Attention must once again be drawn to a a point that has been mentioned earlier; the modern sciences do not possess the character of disinterested knowledge, nor does their speculative value, even for those who believe in it, amount to much more than a mask behind which purely practical considerations lie concealed, one which makes it possible nevertheless to retain the illusion of a false intellectuality. Descartes himself, in working out his physics, was already primarily concerned with extracting from it a system of mechanics, medicine, and morality, and a still greater change came with the spread of the Anglo-Saxon empiricism; moreover, the prestige of science in the eyes of the general public rests almost solely upon the practical results it makes attainable because, here again, it is a question of things that can be seen and touched.
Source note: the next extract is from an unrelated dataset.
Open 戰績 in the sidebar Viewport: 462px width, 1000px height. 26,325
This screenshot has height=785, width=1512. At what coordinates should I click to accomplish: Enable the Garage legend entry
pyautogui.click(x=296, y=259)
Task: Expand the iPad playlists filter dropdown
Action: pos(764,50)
We have said that pragmatism represents the final outcome of all the modern philosophy and marks the lowest stage in its decline; but outside the philosophical field there also exists, and has already existed for a long time, a diffused and unsystematized pragmatism which is to philosophical pragmatism what practical materialism is to philosophical materialism, and which merges into what people generally call “common sense.” This almost instinctive utilitarianism is inseparable, moreover, from the materialistic tendency: common sense consists in not venturing beyond the terrestrial horizon, as well as in not paying attention to anything devoid of an immediate practical interest; it is “common sense,” above all, that regards the world of the senses as alone being real and admits of no knowledge beyond what proceeds from the senses; and even this limited degree of knowledge is of value in its eyes only in so far as it allows of satisfying material needs and also sometimes because it feeds a certain kind of sentimentalism, since sentiment, as must be frankly admitted at the risk of shocking contemporary “moralism,” really is very closely related to matter. No room is left in all this for intelligence, except in so far as it may consent to be put to the service of practical ends, acting as a mere instrument subordinated to the requirements of the lowest or corporeal portion of the human individual, “a tool for making tools,” to quote a significant expression of Bergson’s: “pragmatism” in all its forms amounts to a complete indifference to truth.

>> No.17017061 [View]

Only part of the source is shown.